Una diferencia entre el precio exhibido en una góndola y el que finalmente se cobró en caja terminó abriendo una discusión institucional más amplia: quién puede decidir qué tribunal revisa una multa administrativa. La Corte Suprema resolvió que el Poder Ejecutivo no puede modificar por decreto la competencia de los tribunales federales cuando no existen razones excepcionales que justifiquen el uso de un DNU.
La competencia de los tribunales federales es materia del Congreso: no puede ser alterada por un decreto de necesidad y urgencia sin una justificación constitucional concreta.
La decisión se dictó en la causa “Cencosud S.A. c/ Estado Nacional – Ministerio de Economía – Secretaría de Industria y Desarrollo Productivo s/ lealtad comercial”. El caso había comenzado con una multa de $700.000, aplicada por una diferencia entre el precio informado al público y el facturado al consumidor.

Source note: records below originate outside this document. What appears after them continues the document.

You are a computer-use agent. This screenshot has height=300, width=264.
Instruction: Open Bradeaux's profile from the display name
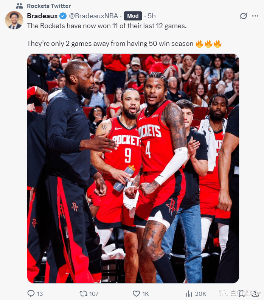pyautogui.click(x=42, y=16)
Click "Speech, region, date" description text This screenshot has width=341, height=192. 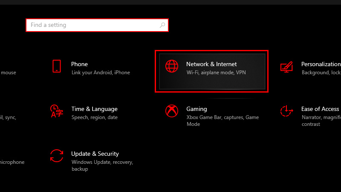(94, 117)
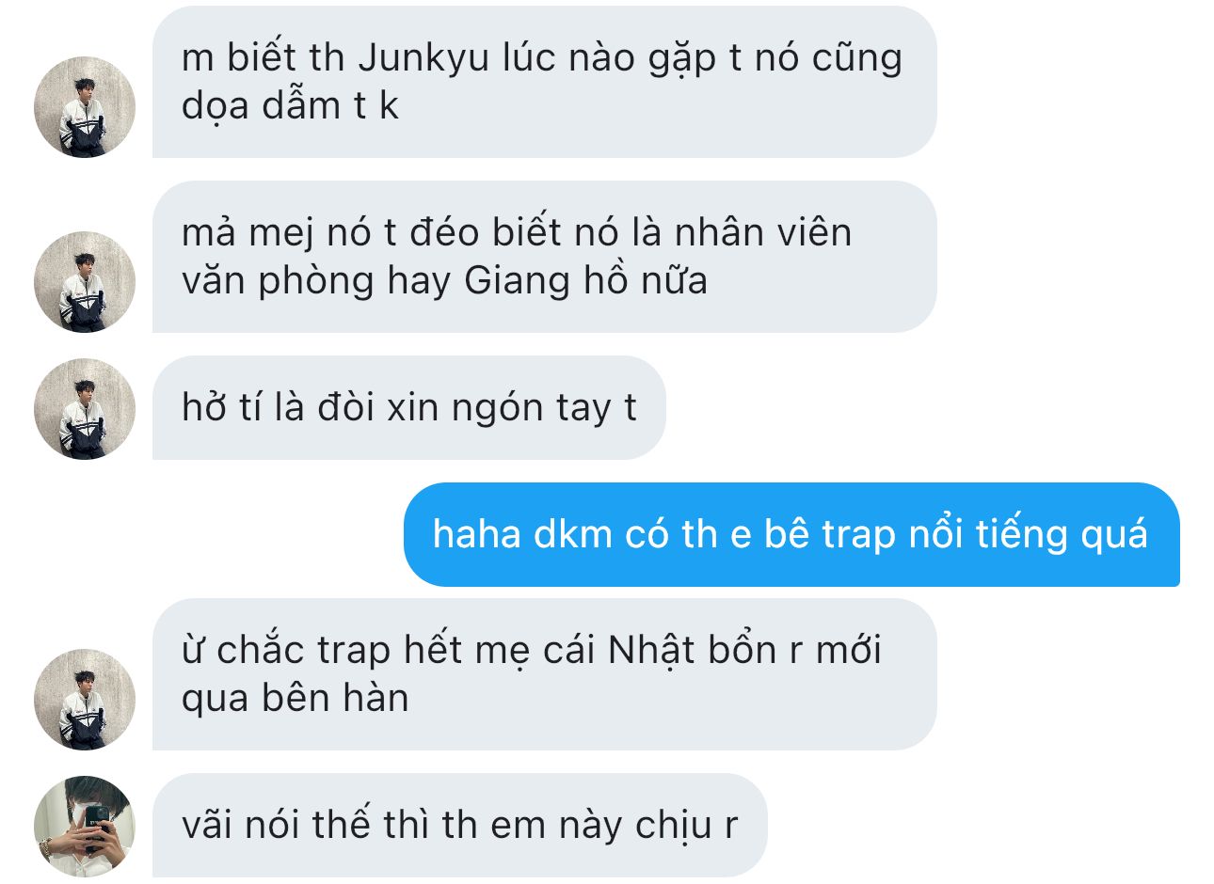The height and width of the screenshot is (884, 1214).
Task: Open avatar next to 'ừ chắc trap' message
Action: click(85, 700)
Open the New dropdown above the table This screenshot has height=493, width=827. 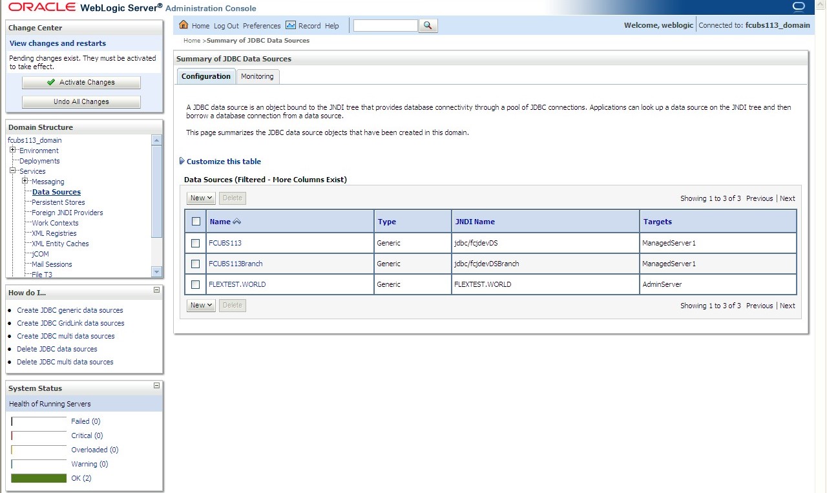click(x=200, y=198)
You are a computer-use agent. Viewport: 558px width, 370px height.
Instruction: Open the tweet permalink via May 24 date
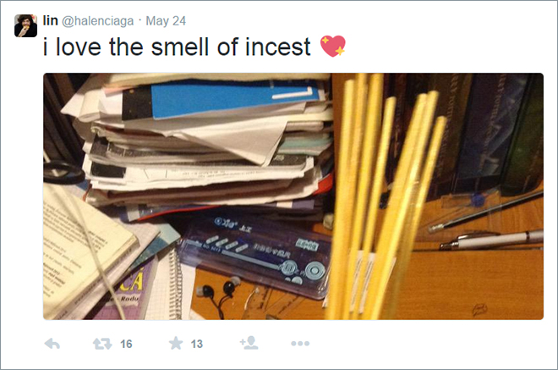pos(166,21)
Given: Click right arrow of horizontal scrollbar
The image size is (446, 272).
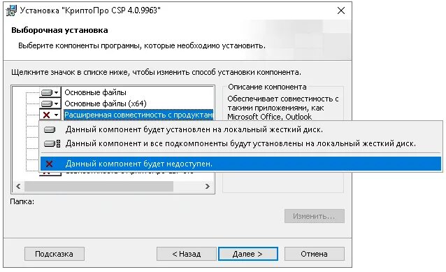Looking at the screenshot, I should (x=208, y=187).
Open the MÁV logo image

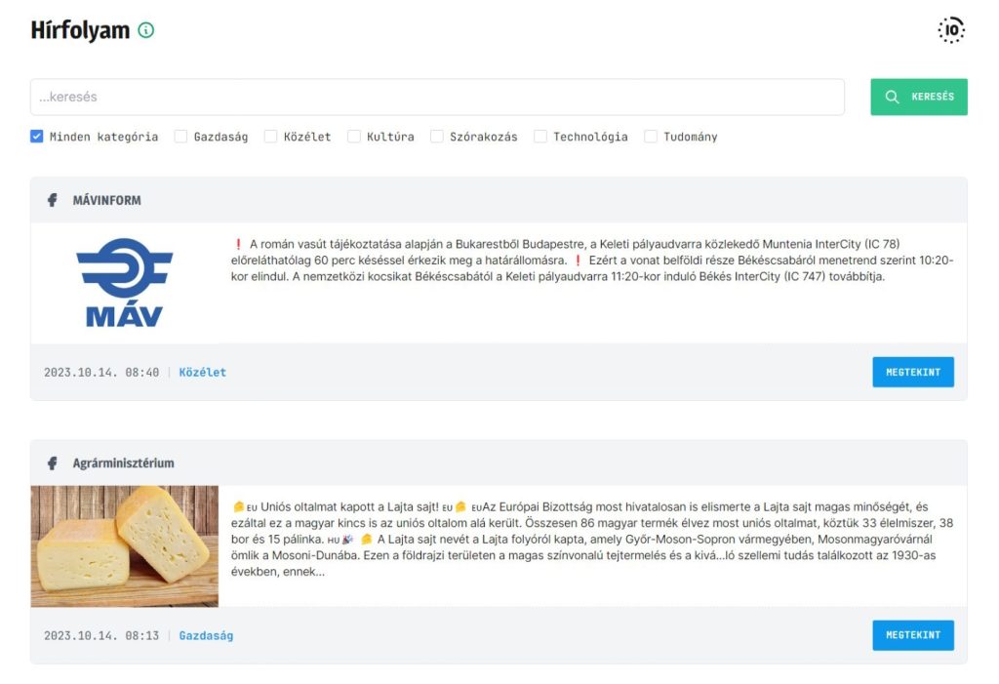click(124, 282)

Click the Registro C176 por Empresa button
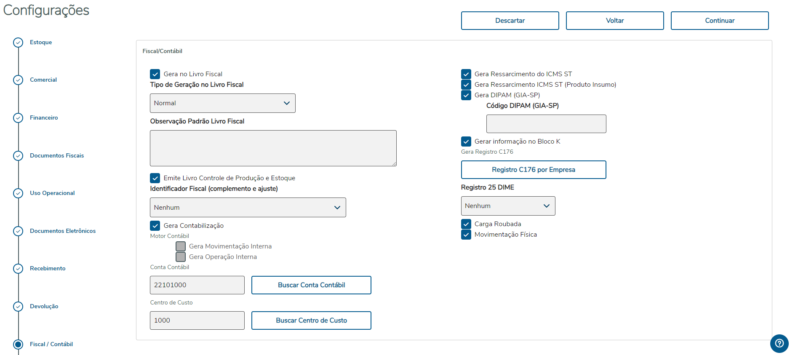coord(533,170)
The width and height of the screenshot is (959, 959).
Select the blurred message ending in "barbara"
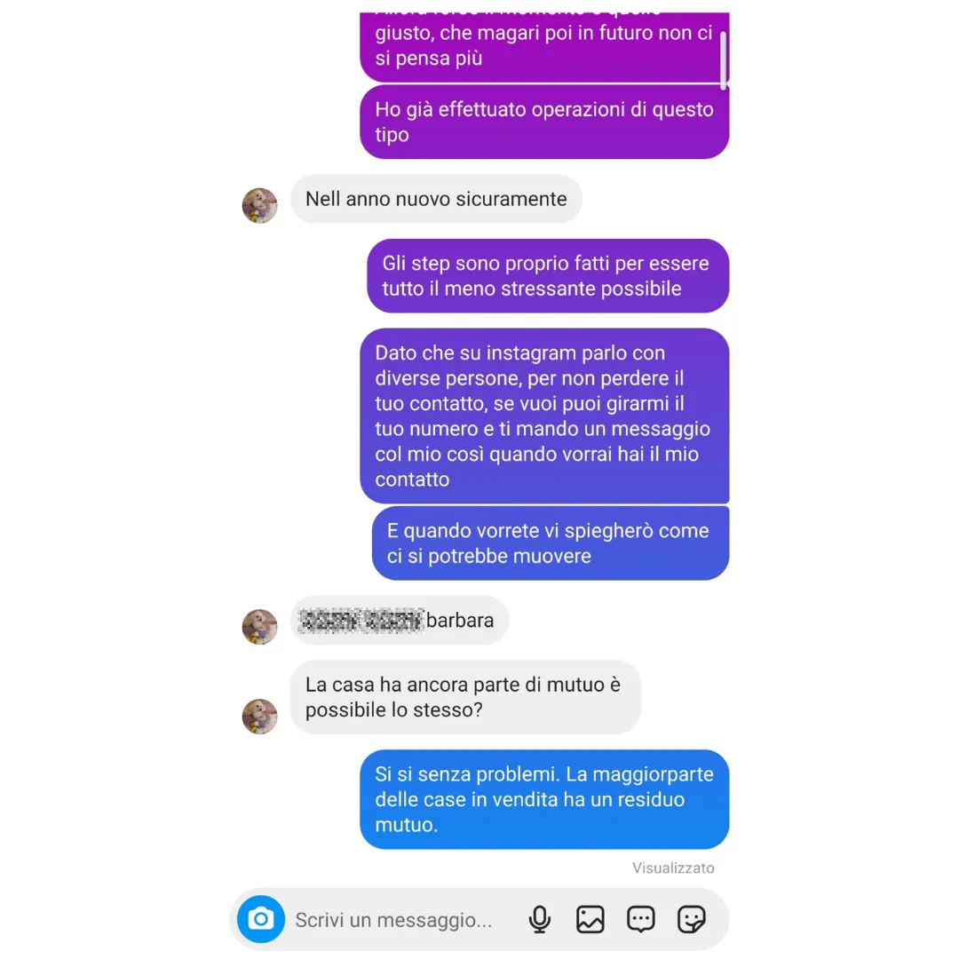coord(400,620)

La sanción comercial y el problema de la competencia
La autoridad administrativa consideró infringido el artículo 11 del Decreto 274/2019, que exige respetar las condiciones de comercialización ofrecidas. Frente a esa sanción, la empresa presentó un recurso directo invocando el artículo 53 del mismo decreto.
Esa norma definía el camino judicial para revisar sanciones administrativas. Pero la Cámara Nacional de Apelaciones en lo Civil y Comercial Federal entendió, de oficio, que el Ejecutivo había avanzado sobre una facultad que corresponde al Congreso: determinar la competencia de los órganos judiciales federales. Por eso declaró inválido el artículo y remitió el expediente al fuero contencioso administrativo federal.
Un conflicto entre cámaras que llegó a la Corte
La Cámara en lo Contencioso Administrativo Federal no aceptó esa remisión y sostuvo que debía intervenir el fuero civil y comercial federal, apoyándose precisamente en la norma ya declarada inconstitucional. La falta de coincidencia dejó al expediente sin un tribunal que asumiera el tratamiento del recurso y llevó la cuestión al Máximo Tribunal.
La Corte cuestionó que se hubiera usado una disposición invalidada sin examinar las razones de esa invalidez. El punto no era una preferencia técnica entre dos fueros: la asignación de competencia organiza el funcionamiento de otro poder del Estado y, por eso, tiene una reserva institucional especialmente estricta.
Qué exige la Constitución para un DNU
El artículo 99, inciso 3, de la Constitución habilita los decretos de necesidad y urgencia solo en circunstancias excepcionales que impidan seguir el trámite ordinario de formación de las leyes. No alcanza con que una reforma parezca útil, rápida o conveniente para la administración.
Al revisar los fundamentos del DNU 274/2019, la Corte advirtió que no explicaban por qué era indispensable alterar de inmediato la competencia judicial. La ausencia de una razón concreta de necesidad y urgencia fue decisiva: si el Congreso podía tratar la cuestión por la vía legislativa normal, el Ejecutivo no podía reemplazarlo mediante un decreto.
Qué cambia para las multas administrativas
El fallo no elimina las obligaciones de lealtad comercial ni deja sin efecto, por sí solo, la multa discutida. Lo que invalida es la regla que pretendía señalar por decreto el tribunal competente para revisar este tipo de sanciones. La causa deberá continuar ante el fuero que corresponda conforme al régimen constitucional y legal vigente.
Para consumidores y empresas, la discusión de fondo sigue siendo relevante: cuando el precio de caja supera al anunciado, puede existir una infracción administrativa. Pero el control judicial de esa sanción debe tramitarse con garantías de juez competente y división de poderes, no a partir de una modificación excepcional que carece de sustento constitucional.
Una señal sobre los límites del Ejecutivo
La sentencia recuerda que el control de los DNU no se agota en verificar que luego intervenga el Congreso. Los tribunales también pueden revisar si, al momento de dictarse, existían realmente las circunstancias extraordinarias exigidas por la Constitución.
El criterio tiene proyección más allá del expediente. Cada vez que un decreto modifica reglas que inciden en la estructura del Poder Judicial o en el acceso a la revisión judicial, la pregunta previa es ineludible: si no había una urgencia comprobable, el camino válido era una ley.